# Solved: A replacement for explorer.exe.



## *aussie_blondie (Nov 29, 2002)

I've found a replacement to use instead of explorer. My question is that I think I have to put something into system.ini or one of those files. What do I put, please?


----------



## kalisun (Aug 6, 2003)

Not sure about replacing explorer.exe with something else? As far as I know (which ain't much) is that explorer.exe is the "Shell" of Windows? Someone please correct me if I am wrong! and as far as I know you cannot change out the explorer.exe with another file? Unless your talking about Iexplorer.exe which is Internet Explorer?


----------



## Rollin' Rog (Dec 9, 2000)

Are you starting multiple threads for the same problem (no desktop or explorer shell)?

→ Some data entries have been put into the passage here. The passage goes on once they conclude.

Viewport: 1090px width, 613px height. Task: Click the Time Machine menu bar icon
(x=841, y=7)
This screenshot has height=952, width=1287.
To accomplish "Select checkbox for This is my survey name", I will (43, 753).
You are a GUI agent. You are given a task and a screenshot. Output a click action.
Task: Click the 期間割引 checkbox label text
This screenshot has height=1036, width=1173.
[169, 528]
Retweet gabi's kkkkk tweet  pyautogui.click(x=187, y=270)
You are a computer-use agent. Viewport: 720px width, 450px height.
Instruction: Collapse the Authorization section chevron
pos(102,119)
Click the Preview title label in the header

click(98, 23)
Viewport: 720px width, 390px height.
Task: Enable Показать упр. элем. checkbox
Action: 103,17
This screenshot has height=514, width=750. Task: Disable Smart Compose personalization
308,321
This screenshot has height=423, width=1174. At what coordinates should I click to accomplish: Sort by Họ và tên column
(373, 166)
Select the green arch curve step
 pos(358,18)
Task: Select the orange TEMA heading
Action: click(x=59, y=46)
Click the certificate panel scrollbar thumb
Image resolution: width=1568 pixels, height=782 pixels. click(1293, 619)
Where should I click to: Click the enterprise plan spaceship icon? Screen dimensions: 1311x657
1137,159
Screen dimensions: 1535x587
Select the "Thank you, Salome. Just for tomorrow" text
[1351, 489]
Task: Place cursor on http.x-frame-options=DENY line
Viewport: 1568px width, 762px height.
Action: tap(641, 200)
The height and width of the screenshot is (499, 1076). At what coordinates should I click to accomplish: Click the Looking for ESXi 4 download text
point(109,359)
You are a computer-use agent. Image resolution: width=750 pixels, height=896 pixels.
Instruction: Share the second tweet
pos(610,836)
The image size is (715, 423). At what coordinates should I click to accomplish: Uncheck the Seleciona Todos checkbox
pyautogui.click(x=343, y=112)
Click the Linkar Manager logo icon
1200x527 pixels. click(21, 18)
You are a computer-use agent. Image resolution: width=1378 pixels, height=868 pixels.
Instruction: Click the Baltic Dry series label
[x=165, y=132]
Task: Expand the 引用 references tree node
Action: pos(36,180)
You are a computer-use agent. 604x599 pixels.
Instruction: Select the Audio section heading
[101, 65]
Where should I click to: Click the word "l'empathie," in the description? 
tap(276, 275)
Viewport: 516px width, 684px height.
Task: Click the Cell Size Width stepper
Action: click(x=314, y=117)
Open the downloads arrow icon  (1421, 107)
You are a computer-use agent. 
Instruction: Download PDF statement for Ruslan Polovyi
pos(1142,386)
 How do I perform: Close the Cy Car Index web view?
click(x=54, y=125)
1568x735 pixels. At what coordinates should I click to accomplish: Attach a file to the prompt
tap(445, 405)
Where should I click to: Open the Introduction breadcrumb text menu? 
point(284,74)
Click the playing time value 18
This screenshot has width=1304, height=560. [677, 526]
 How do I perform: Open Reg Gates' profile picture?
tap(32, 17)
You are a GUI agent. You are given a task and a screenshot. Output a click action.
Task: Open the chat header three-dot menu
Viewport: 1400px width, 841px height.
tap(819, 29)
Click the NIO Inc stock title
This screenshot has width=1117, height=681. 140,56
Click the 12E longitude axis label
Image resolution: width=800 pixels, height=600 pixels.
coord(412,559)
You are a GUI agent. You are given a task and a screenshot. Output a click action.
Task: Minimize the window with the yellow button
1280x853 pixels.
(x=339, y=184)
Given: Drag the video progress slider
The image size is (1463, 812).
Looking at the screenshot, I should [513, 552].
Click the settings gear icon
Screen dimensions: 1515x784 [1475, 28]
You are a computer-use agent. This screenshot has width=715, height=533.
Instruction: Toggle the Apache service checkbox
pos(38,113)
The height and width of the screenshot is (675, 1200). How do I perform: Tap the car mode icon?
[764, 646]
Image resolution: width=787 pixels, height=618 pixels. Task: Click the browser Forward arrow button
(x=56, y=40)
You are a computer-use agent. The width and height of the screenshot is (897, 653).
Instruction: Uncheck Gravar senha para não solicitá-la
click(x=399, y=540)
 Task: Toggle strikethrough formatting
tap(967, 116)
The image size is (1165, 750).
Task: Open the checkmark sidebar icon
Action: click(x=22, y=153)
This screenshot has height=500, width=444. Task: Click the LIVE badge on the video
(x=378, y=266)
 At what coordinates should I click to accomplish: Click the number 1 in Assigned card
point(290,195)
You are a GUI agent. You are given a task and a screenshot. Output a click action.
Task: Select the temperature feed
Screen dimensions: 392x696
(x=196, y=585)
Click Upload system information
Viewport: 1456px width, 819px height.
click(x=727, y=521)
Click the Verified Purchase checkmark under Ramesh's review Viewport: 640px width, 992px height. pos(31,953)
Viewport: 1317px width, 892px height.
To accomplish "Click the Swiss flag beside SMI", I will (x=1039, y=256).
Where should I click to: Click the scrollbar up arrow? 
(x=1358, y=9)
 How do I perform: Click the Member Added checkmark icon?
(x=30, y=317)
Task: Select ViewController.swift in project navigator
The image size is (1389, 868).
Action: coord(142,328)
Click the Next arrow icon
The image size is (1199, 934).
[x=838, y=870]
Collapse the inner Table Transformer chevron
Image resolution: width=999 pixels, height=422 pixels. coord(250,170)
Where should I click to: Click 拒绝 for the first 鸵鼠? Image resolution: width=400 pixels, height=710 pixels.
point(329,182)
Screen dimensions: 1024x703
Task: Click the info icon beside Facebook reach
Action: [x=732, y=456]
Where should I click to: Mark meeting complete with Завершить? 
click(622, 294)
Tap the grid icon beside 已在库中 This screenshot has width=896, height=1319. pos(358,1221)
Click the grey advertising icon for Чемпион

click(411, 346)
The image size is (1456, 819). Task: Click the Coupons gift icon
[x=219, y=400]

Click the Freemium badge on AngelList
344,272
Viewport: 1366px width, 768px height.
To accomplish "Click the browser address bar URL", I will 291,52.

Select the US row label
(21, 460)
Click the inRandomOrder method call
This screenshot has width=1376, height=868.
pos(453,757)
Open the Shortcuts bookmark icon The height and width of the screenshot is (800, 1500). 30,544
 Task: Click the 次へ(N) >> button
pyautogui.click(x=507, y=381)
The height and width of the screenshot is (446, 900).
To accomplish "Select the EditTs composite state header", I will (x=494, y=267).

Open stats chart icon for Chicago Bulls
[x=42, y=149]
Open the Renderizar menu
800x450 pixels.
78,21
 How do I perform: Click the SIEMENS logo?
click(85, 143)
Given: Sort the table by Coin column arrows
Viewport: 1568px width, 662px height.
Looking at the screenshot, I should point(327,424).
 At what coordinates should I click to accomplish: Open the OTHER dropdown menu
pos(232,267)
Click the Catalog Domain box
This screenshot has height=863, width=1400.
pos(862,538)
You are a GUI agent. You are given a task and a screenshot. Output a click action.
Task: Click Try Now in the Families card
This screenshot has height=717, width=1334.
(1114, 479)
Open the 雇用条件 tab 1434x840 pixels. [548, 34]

I've answered exactly this question if you care to read the link I posted. And how is anyone to know what to tell you to put, if you don't indicate what you want to use and where it is.

System.ini has a "shell=explorer.exe" line. Put something else there, and it will load, if the application is in the Windows path.


----------



## *aussie_blondie (Nov 29, 2002)

R...R..Roger! How *could* you be so cruel?









My desktop disappeared on the computer I usually use. I've borrowed a dinosaur from a friend and am having all sorts of problems with explorer causing invalid page faults in various modules and continually crashing. The sympoms are just too compicated and too diverse to ask for advice here so I thought I'd try a replacement shell for explorer and I just wanted to know what to put into system.ini.

I really do try hard to keep one topic to one thread. Oh, damn, who's got the tissues?


----------



## Rollin' Rog (Dec 9, 2000)

Well, sorry to say the post was confusing and incomplete in the information it provided.

If you are using another system, and you think Explorer is an issue (it probably isn't), you can edit the system.ini [Boot] "shell=explorer.exe" line to read

shell=whatever

Whatever should probably be in the Windows folder.


----------



## *aussie_blondie (Nov 29, 2002)

Rog, please stop this. It's all a mis-understanding and I'm getting seriously upset here.

The two topics referred to two different computers. In one, everything on the desktop has gone; in the other, explorer.exe is causing page faults in kernel32.dll, comclt32.dll and unknown whenever I try to make a new folder, change directionaries, use 'find', almost anything really.

Which post was confusing and incomplete please?

And why don't you believe my word that explorer.exe is an issue?

Do you think I'm trying to bump my post count up? Or am I so dumb that I make up topics that aren't true so that, well, I don't know really?

I've always valued all of your help, and everyone else's here. Please stop this.


----------



## Rollin' Rog (Dec 9, 2000)

I'm sorry you are so upset. The post about wanting a substitute for "explorer.exe" was confusing to me, because that is exactly what I was suggesting you use when I posted my suggestion for the original problem -- but this is only a temporary substitute designed to allow you file system access to address the no desktop issue.


----------



## *aussie_blondie (Nov 29, 2002)

THEY WERE TWO DIFFERENT PROBLEMS ON TWO DIFFERENT COMPUTERS.

Thank you........and goodbye.


----------